::: PASSAGE
# Almost done: Fire v Forest



## stepheus (Jun 13, 2006)

Nothing much happened the last time i posted a pic of this tank, i added flame tetras, and some Boraras urophthalmoides. Had a trim and this is it! Not sure if I will want to perfect this tank. Itching for a rescape. heh.



























One more thing, I edited this with a bug infested Picasa. So..they are not so good in that sense. Will get photoshop when I can afford it and edit the pics again of course 

Do tell me what you think of the position of the fish and the general layout. Thanks!


----------



## messy_da_legend (Feb 18, 2006)

I like this tank, but I have a couple of suggestions if you don't mind. IMHO I would keep it sand only in the front left corner and remove some of the larger pieces of gravel. I think this will give the tank a "cleaner" look. I would also like to see some small plants like moss in the right midground covering the rock (?) and maybe on the smaller rock in the front centre.

Other than that I think this is a really nice layout, well done. I like the placement of the Marsilea (?) on the wood.

Tom


----------



## arowanaman (Jun 14, 2006)

I think this tank is plesantly original and I like the tank just as it is. I have been experimenting with having larger pebbles spread out in the sand too it gives the tank more of a natural feel.


----------



## Roger Miller (Jun 19, 2004)

I like the layout a lot. Very good use of Marsilea. The Barclaya gives it a nice accent, but from my experience growing Barclaya, that looks like a temporary addition; the appearance would be hard to maintain.

I mostly wanted to comment about using larger pebbles scattered about in sand. The arrangement looks more natural (i.e., more like they are found in pebbly sand stream beds) if the pebbles are partly buried - usually to about their widest point. That way the pebbles aren't sitting on top of the sand, they are part of the sand.

I found that over a period of several years the pebbles didn't contribute enough to the tank to justify their presence. I gradually took them out as they got in the way of one thing or another.


Roger Miller


----------



## stepheus (Jun 13, 2006)

Thanks Tom, Jordan and Roger  Your comments are well appreciated.
::::::
» GIVEN EXERCISE 1:
From the records, write out the lines from the one containing "2011 [186, 553]" through the one containing "y] center coordinate.", leaving out the pictures.
The forum thread and the records that follow it come from unrelated sources.
::: DATASET RECORDS
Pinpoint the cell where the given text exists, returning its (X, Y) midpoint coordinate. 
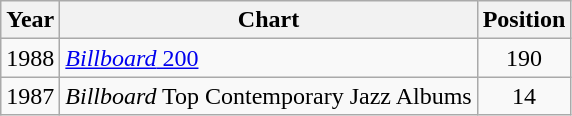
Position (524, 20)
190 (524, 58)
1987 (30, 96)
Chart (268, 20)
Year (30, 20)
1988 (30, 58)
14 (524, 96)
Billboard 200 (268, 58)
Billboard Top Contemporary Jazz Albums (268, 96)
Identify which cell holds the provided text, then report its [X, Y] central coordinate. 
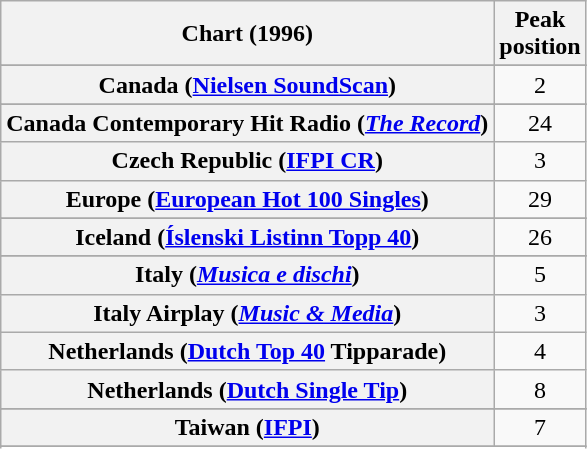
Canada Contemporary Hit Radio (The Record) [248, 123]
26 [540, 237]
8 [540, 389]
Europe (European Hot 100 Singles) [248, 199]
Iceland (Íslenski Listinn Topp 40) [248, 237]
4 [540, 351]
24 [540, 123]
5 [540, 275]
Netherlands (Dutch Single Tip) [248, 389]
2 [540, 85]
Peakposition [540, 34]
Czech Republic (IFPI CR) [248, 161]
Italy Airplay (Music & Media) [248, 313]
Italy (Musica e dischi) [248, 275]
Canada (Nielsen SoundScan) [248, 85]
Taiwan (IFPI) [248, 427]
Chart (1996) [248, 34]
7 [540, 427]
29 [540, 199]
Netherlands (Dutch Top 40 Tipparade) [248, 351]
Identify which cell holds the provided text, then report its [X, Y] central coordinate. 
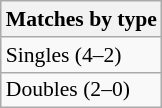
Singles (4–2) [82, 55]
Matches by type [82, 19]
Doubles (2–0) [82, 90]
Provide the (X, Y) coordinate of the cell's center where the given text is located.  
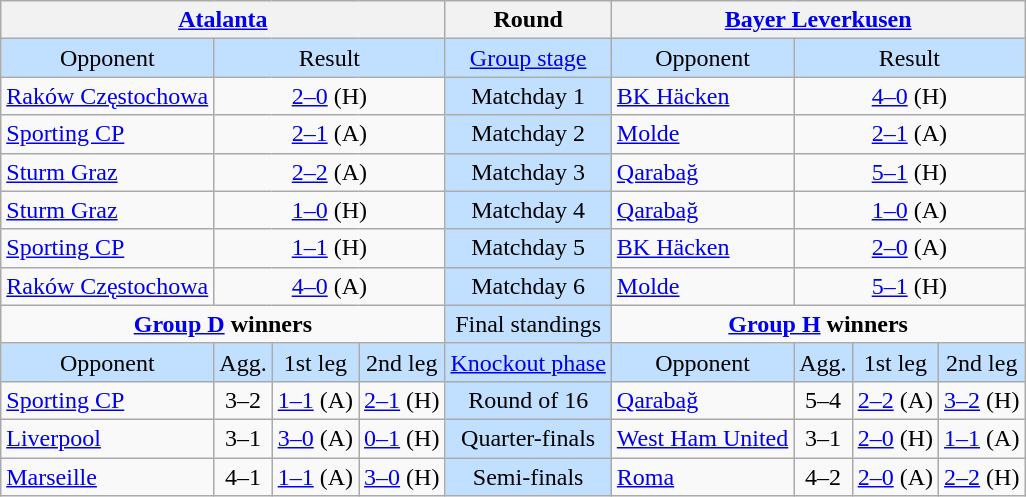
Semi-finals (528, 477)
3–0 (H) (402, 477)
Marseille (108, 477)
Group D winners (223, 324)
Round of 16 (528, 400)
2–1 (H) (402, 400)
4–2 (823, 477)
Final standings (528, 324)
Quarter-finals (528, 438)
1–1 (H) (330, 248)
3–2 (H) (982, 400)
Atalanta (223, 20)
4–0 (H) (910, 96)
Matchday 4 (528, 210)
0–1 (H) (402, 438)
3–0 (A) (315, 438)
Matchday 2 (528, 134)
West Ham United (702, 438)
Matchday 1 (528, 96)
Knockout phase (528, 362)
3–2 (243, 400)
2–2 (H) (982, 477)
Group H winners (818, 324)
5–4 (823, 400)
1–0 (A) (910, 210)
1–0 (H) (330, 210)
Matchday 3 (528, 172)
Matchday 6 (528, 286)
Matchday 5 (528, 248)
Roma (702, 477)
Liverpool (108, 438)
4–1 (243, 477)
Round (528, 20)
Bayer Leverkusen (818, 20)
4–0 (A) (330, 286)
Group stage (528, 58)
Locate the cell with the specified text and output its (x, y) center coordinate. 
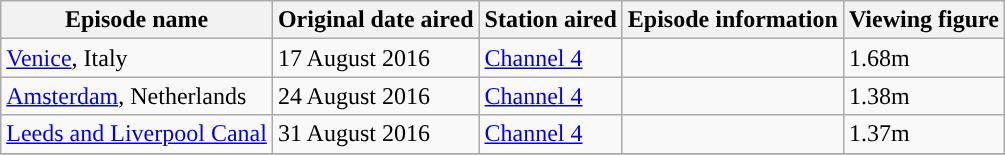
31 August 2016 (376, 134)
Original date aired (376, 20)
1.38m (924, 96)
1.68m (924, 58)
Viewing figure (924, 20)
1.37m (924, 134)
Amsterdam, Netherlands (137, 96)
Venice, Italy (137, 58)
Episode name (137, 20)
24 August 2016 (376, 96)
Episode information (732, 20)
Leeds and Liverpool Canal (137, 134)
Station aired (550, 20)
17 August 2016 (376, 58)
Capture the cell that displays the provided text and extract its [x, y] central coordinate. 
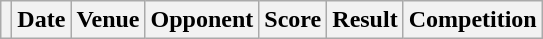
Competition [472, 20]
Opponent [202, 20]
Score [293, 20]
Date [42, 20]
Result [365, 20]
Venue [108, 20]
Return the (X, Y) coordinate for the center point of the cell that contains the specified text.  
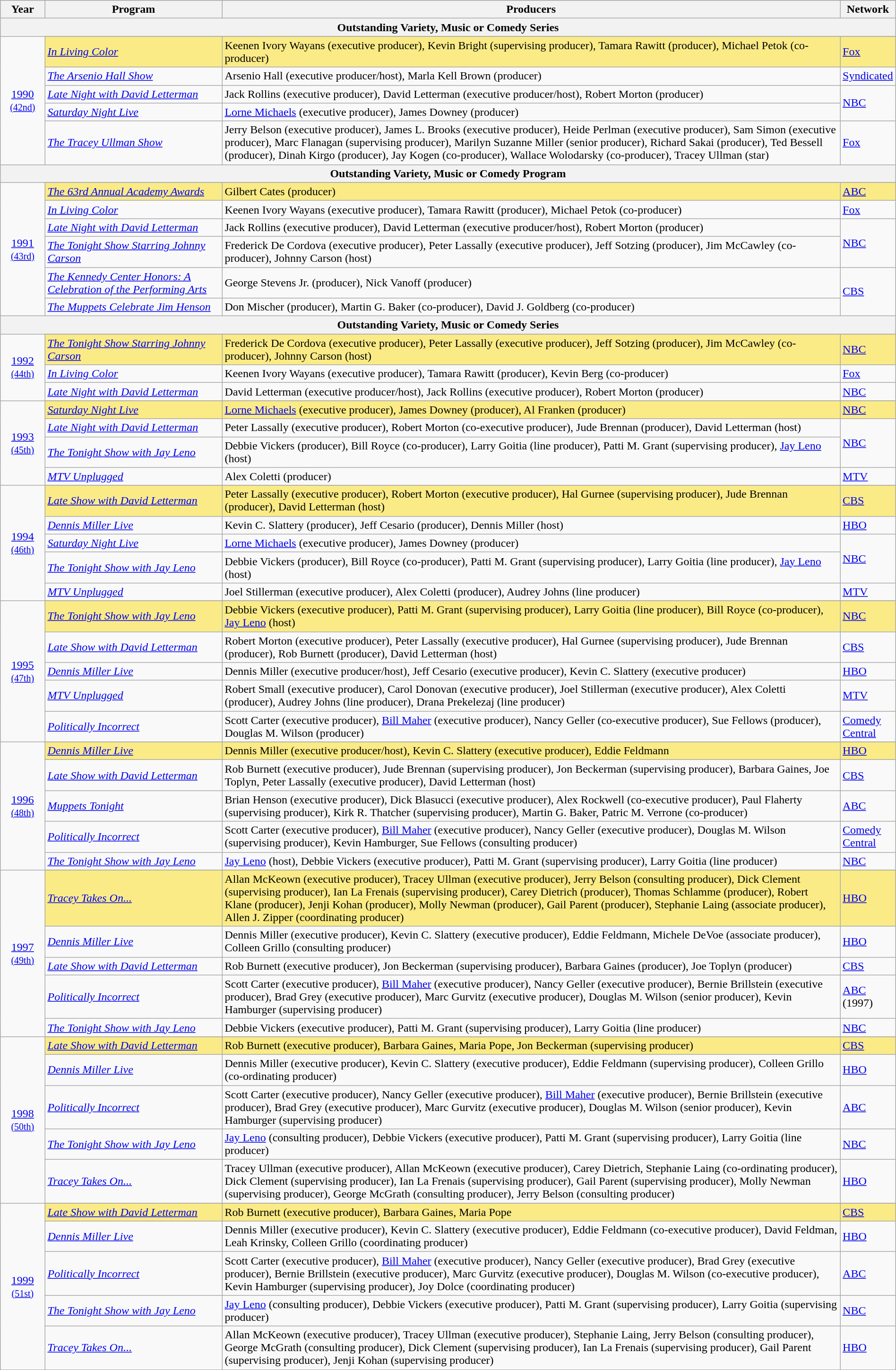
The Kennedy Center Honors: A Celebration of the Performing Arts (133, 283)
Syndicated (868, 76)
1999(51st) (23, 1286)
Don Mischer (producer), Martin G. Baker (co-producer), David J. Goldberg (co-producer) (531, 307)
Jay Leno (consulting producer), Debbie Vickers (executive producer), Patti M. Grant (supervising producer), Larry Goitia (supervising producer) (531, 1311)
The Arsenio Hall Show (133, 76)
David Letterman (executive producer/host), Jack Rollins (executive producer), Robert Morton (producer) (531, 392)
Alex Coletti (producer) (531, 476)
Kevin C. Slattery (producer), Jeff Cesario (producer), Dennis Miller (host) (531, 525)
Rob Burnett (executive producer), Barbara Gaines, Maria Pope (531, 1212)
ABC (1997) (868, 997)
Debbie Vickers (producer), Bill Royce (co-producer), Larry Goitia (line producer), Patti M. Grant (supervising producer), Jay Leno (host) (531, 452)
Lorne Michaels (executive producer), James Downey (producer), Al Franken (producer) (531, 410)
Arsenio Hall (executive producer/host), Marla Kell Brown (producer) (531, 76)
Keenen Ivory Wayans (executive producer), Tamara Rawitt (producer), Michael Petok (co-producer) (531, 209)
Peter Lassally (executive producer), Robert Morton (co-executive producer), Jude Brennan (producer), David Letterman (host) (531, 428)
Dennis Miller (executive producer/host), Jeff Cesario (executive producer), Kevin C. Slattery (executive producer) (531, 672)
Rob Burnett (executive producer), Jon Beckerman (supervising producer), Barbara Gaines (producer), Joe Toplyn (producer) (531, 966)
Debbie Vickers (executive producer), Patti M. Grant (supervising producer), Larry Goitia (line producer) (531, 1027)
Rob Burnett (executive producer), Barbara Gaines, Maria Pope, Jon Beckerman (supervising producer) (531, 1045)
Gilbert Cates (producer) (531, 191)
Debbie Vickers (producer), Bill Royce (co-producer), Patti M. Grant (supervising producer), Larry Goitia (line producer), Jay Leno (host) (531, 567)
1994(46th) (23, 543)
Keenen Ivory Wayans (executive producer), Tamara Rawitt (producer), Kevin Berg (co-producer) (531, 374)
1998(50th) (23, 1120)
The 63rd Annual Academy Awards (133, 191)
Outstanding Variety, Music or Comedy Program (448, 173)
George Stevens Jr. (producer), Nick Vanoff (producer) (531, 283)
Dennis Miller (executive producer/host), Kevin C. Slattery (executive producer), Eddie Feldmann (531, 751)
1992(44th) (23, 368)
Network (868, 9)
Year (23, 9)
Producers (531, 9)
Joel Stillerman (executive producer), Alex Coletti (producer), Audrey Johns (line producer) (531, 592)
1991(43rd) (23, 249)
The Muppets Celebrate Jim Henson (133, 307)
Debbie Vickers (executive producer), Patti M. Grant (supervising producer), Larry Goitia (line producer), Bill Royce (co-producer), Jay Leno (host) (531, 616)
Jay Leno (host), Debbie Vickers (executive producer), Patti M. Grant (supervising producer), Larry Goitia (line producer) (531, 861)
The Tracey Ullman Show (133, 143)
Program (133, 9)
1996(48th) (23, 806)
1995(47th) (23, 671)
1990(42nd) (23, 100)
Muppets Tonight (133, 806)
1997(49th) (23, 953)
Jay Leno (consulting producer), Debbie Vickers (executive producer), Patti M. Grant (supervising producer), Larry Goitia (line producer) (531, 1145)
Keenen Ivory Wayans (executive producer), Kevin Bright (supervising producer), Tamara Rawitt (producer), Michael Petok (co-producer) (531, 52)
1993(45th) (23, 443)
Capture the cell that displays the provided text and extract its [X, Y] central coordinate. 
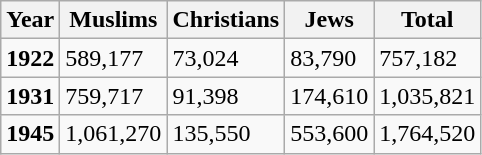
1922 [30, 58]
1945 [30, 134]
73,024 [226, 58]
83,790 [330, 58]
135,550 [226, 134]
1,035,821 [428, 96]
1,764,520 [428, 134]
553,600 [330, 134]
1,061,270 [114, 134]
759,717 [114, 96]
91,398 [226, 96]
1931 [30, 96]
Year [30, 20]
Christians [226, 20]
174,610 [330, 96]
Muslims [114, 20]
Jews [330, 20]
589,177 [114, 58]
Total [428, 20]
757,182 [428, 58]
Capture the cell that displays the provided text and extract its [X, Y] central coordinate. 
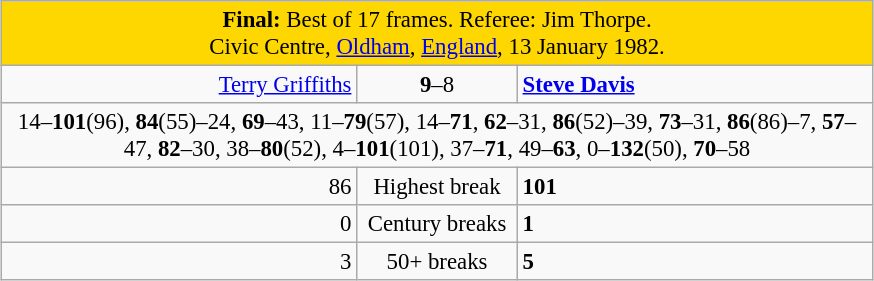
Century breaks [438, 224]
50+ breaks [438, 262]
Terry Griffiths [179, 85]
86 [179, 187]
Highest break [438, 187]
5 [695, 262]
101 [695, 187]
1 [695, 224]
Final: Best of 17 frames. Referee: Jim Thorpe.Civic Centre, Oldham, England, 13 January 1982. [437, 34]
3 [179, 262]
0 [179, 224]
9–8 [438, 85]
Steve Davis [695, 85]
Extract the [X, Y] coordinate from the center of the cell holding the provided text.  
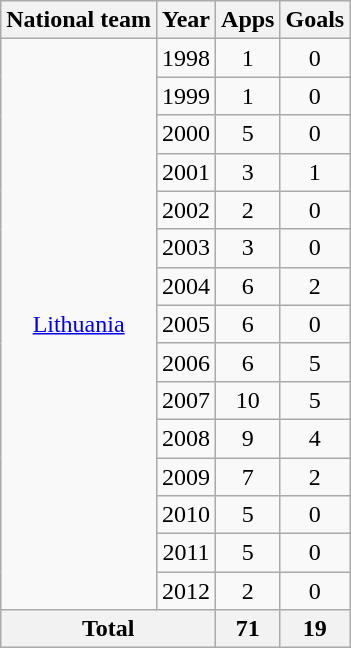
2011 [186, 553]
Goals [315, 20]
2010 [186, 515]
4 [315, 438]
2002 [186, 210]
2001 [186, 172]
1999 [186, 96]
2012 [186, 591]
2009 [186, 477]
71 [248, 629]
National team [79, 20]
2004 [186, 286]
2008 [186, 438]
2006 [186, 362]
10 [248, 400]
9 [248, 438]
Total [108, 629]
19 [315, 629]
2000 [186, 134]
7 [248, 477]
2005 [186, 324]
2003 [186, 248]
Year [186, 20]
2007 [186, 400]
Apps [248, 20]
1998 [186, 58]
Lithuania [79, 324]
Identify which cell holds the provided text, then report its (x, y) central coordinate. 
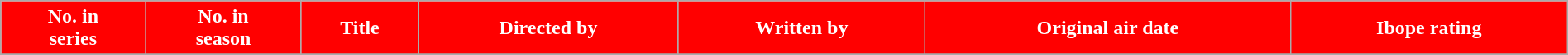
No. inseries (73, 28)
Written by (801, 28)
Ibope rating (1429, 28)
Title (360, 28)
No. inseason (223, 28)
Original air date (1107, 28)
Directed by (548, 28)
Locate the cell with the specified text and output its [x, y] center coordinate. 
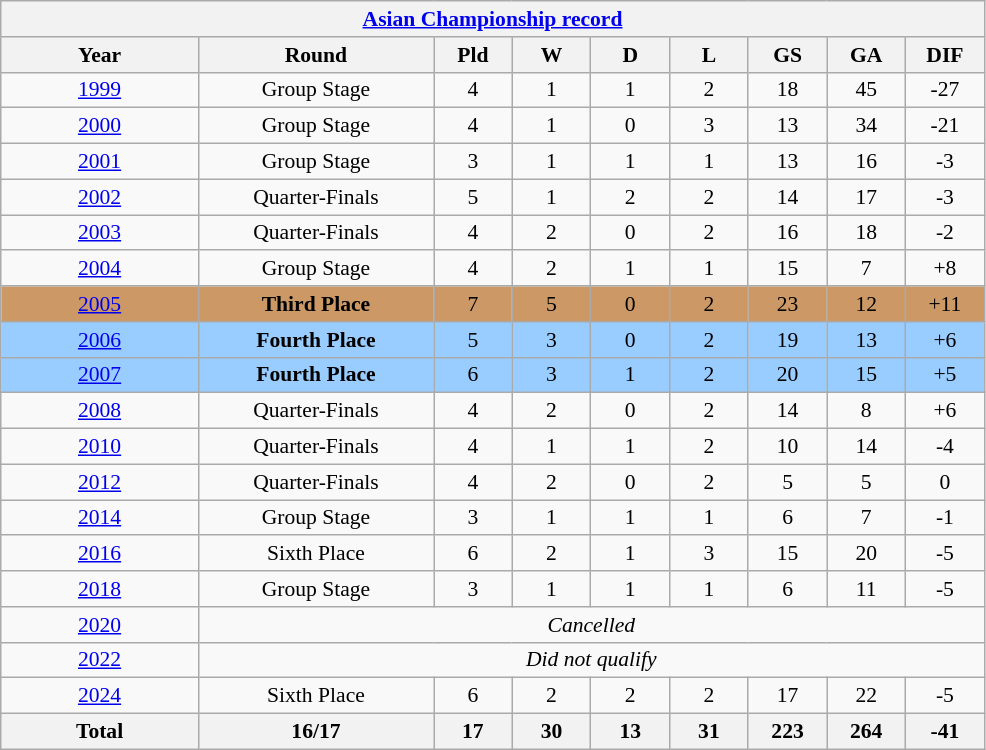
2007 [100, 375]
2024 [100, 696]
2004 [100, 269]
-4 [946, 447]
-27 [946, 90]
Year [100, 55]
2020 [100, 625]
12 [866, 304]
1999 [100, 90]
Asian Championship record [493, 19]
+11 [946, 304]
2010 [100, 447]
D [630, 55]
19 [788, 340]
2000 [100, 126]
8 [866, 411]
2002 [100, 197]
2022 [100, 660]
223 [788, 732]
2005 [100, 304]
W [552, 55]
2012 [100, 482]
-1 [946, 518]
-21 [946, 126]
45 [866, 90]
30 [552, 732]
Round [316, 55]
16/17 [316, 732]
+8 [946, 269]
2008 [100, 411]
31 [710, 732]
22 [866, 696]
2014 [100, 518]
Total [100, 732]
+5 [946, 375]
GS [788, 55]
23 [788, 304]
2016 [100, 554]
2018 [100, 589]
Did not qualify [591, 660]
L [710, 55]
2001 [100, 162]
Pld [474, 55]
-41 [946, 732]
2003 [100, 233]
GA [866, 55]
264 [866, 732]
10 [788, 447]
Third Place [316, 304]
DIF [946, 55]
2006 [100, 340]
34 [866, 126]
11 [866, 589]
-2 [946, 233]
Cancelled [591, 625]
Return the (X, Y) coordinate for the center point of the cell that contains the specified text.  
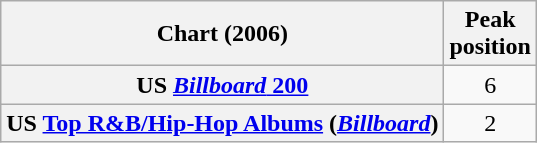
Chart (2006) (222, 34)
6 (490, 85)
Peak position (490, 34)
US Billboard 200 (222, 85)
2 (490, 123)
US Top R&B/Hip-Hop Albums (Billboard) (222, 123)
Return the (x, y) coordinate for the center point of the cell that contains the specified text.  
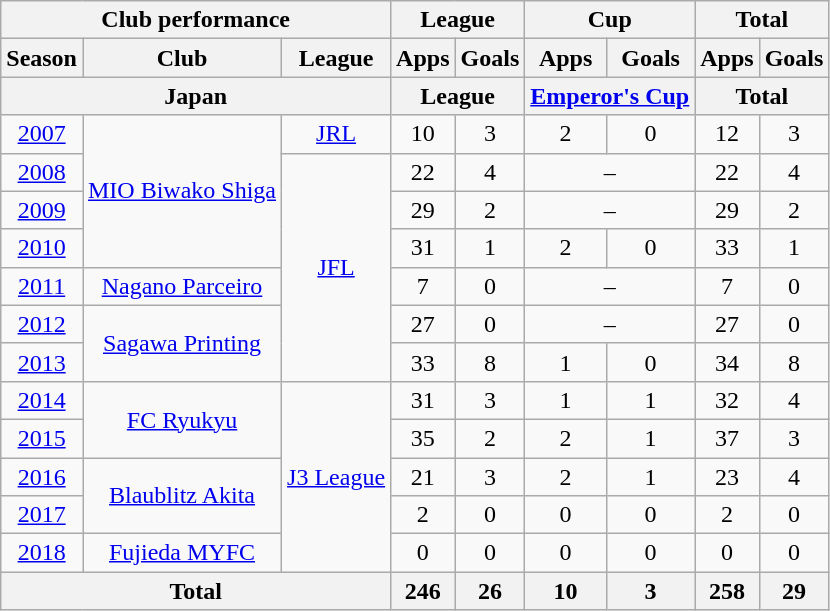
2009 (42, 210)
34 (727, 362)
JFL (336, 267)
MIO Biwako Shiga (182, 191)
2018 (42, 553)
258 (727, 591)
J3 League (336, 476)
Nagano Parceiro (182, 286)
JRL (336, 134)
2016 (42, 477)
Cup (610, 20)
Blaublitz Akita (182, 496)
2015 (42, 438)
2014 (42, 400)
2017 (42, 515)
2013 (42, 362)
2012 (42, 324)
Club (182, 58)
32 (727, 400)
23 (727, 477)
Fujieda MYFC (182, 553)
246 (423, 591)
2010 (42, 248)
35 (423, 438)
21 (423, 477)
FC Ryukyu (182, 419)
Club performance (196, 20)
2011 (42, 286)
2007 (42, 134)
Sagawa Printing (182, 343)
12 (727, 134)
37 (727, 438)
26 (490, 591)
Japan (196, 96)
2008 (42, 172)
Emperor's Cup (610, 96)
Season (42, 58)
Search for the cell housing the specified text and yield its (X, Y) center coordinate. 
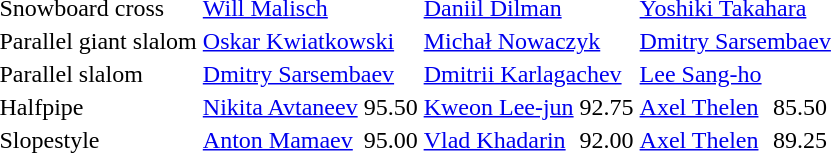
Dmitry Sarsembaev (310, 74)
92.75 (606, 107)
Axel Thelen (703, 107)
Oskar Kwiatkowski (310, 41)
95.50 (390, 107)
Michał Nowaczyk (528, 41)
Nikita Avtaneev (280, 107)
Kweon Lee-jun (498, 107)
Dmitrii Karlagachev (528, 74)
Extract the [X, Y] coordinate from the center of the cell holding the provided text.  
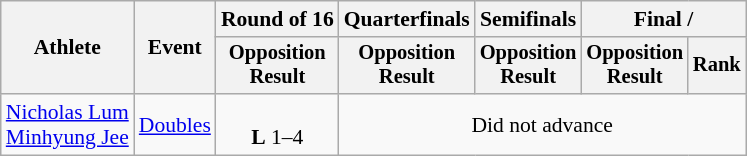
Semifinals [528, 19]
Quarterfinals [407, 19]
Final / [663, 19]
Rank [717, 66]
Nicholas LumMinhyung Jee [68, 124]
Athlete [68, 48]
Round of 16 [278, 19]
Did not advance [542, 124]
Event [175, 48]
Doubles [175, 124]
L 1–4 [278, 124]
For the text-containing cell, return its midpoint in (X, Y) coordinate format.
::::::
» GIVEN EXERCISE 2:
In the aquarium thread, rewrite the paragraph beginning "I mostly wanted to comment about using larger pebbles" as a shorter paragraph that keeps its main points.

» TASK RESPONSE 1:
2011 [186, 553]
Goals [315, 20]
2010 [186, 515]
4 [315, 438]
2002 [186, 210]
2001 [186, 172]
1999 [186, 96]
2012 [186, 591]
2009 [186, 477]
71 [248, 629]
National team [79, 20]
2004 [186, 286]
2008 [186, 438]
2006 [186, 362]
10 [248, 400]
9 [248, 438]
Total [108, 629]
19 [315, 629]
2000 [186, 134]
7 [248, 477]
2005 [186, 324]
2003 [186, 248]
Year [186, 20]
2007 [186, 400]
Apps [248, 20]
1998 [186, 58]
Lithuania [79, 324]
Identify which cell holds the provided text, then report its (x, y) central coordinate. 
No. inseries (73, 28)
Written by (801, 28)
Ibope rating (1429, 28)
Title (360, 28)
No. inseason (223, 28)
Original air date (1107, 28)
Directed by (548, 28)
Locate the cell with the specified text and output its [x, y] center coordinate. 

» TASK RESPONSE 2:
Pebbles scattered in sand look more natural, like those in pebbly stream beds, when they are partly buried, usually to about their widest point. They then become part of the sand instead of sitting on top of it.